__Set of tasks__.
1. In the introduction on measuring blood oxygen saturation in the heart, what is named as the current clinical standard for measuring O2 saturation in the cardiac chambers and vessels?
2. Extend the introduction on measuring blood oxygen saturation in the heart past its final sentence.

__Source passage__.
Introduction

Measurement of blood oxygen (O2) saturation levels in the right heart provides an index of systemic oxygen consumption, valuable in diagnosis and monitoring of patients with heart failure. O2 saturation also plays a role in shunt determination and interventional planning in patients with congenital heart disease (CHD). Invasive right-heart catheterization (RHC), which involves radiation exposure, is the current clinical standard to measure O2 saturation in the cardiac chambers and vessels. A T2-mapping-based, non-linear, multi-parameter estimation method was previously demonstrated to non-invasively determine blood O2 saturation in the heart^1,2. In this multi-center study, the accuracy of the technique is evaluated against RHC in a preliminary cohort of adult and pediatric patients with cardiovascular disease.

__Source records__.
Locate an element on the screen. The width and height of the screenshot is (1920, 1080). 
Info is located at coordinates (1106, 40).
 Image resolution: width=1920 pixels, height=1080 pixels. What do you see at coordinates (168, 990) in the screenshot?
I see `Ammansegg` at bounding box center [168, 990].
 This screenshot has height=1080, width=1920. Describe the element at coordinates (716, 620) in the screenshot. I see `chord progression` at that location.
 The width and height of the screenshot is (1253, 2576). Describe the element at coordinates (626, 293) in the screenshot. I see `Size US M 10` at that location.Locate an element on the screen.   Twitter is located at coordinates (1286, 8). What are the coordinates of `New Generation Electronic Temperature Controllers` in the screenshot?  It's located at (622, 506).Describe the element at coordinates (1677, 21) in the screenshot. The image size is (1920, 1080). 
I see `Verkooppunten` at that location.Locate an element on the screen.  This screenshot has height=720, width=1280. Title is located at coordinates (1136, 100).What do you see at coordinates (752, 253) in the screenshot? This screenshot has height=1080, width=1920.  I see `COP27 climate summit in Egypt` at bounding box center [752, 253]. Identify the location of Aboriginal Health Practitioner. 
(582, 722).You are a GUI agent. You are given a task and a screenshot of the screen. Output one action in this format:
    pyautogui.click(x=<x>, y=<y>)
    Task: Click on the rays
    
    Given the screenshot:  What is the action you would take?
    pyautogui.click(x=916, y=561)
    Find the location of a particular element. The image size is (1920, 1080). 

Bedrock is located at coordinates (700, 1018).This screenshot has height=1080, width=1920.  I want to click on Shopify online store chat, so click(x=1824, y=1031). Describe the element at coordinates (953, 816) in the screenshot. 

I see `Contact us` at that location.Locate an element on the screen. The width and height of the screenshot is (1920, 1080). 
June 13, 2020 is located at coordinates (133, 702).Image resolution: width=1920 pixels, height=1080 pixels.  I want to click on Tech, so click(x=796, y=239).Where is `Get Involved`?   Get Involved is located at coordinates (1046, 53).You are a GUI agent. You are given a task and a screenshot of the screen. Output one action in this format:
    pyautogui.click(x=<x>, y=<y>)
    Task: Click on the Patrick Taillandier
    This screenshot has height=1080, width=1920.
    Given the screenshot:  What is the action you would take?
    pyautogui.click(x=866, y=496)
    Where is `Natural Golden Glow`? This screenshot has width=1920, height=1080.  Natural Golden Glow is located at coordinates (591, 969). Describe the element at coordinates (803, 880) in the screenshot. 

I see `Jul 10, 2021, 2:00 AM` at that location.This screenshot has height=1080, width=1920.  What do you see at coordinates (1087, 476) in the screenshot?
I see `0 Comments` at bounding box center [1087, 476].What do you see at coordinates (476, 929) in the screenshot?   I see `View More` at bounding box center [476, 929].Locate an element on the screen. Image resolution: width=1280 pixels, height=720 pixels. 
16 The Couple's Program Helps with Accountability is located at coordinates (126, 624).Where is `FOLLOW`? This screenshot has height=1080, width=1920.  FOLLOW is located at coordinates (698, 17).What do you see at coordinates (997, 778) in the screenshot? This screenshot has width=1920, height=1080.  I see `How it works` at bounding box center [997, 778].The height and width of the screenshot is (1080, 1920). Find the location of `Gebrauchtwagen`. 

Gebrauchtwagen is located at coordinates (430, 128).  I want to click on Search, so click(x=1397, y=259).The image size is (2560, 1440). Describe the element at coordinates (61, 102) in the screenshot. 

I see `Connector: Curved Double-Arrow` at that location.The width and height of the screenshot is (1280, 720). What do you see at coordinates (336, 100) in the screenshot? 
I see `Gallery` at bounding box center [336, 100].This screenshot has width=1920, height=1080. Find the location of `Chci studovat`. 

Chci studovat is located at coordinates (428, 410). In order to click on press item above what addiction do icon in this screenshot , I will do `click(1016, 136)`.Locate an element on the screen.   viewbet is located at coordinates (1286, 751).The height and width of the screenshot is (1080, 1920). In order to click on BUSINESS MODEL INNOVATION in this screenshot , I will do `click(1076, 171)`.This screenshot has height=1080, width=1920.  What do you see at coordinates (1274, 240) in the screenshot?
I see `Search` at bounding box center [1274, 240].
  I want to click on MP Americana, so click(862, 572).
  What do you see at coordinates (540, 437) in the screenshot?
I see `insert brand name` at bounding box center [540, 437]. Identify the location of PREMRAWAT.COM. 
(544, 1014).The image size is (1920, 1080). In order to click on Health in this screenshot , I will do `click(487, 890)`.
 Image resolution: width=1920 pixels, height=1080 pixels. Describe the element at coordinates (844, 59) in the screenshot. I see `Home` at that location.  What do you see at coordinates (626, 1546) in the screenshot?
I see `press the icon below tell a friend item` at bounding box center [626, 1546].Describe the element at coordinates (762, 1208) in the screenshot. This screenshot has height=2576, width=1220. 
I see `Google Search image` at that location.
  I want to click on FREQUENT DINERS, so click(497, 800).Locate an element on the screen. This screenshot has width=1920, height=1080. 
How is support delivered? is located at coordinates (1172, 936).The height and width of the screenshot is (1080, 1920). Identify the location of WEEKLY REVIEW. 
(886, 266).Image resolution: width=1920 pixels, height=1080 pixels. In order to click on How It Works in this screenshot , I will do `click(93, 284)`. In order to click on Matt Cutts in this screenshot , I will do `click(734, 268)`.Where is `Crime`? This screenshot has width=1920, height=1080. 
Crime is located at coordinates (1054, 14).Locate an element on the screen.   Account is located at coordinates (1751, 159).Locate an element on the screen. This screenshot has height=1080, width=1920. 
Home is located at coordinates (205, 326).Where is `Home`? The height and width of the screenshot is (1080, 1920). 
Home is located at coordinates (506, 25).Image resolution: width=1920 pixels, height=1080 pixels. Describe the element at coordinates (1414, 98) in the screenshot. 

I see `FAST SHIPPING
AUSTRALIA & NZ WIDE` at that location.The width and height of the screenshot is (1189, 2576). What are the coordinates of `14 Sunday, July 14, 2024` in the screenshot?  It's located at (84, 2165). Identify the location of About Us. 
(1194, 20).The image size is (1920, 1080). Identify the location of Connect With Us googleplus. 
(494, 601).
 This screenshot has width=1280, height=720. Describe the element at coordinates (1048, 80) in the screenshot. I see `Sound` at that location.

__Answers for each item__.
1. Invasive right-heart catheterization (RHC).

2.
Methods

Thirty-seven patients (age, 42.0 ± 26.2 years; range, 22 months to 84 years; BMI, 25.8 ± 8.0 kg/m²; 15 females) undergoing clinically indicated RHC were recruited for the study across three centers. Twenty-four subjects (Center 1) were scanned on a 1.5T Magnetom Avanto system, nine subjects (Center 2) on a 3T Magnetom Skyra system, and four subjects (Center 3) on a 1.5T Magnetom Aera system (all Siemens Healthcare, Erlangen, Germany). For each patient, a series of T2-prepared single-shot steady-state free-precession (SSFP) images were acquired in free-breathing, across T2-preparation (T2p) times ranging from 0 to 200 ms. The corresponding inter-echo spacing (τ₁₈₀) ranged from 0 to 25 ms. Images were acquired in a short-axis view of the right and left ventricles (RV and LV). Cross-sectional views of the superior vena cava (SVC), pulmonary artery (PA) and aorta were additionally acquired in a subset of 13 patients, leading to a total of 55 data sets available for analysis. The average acquisition time for each imaging plane ranged from 30 to 50 seconds. The signal was measured in each image in ROIs placed in arterial and venous blood (Figure 1); a reference measurement of arterial O2 saturation corresponding to a reference arterial blood pool (LV or the aorta), was obtained with a pulse oximeter (SpO2), and hematocrit was measured from a blood sample. These data were jointly processed to estimate the unknown venous O2 saturation and other remaining nuisance parameters of the Luz-Meiboom model (S₀, T_2O, τ_ex, and α)^3,4. O2 saturation of the RV, SVC or MPA were then compared to the corresponding catheterization results. In addition, six data sets (two from each center) were evaluated by two observers to establish reproducibility in data analysis across centers.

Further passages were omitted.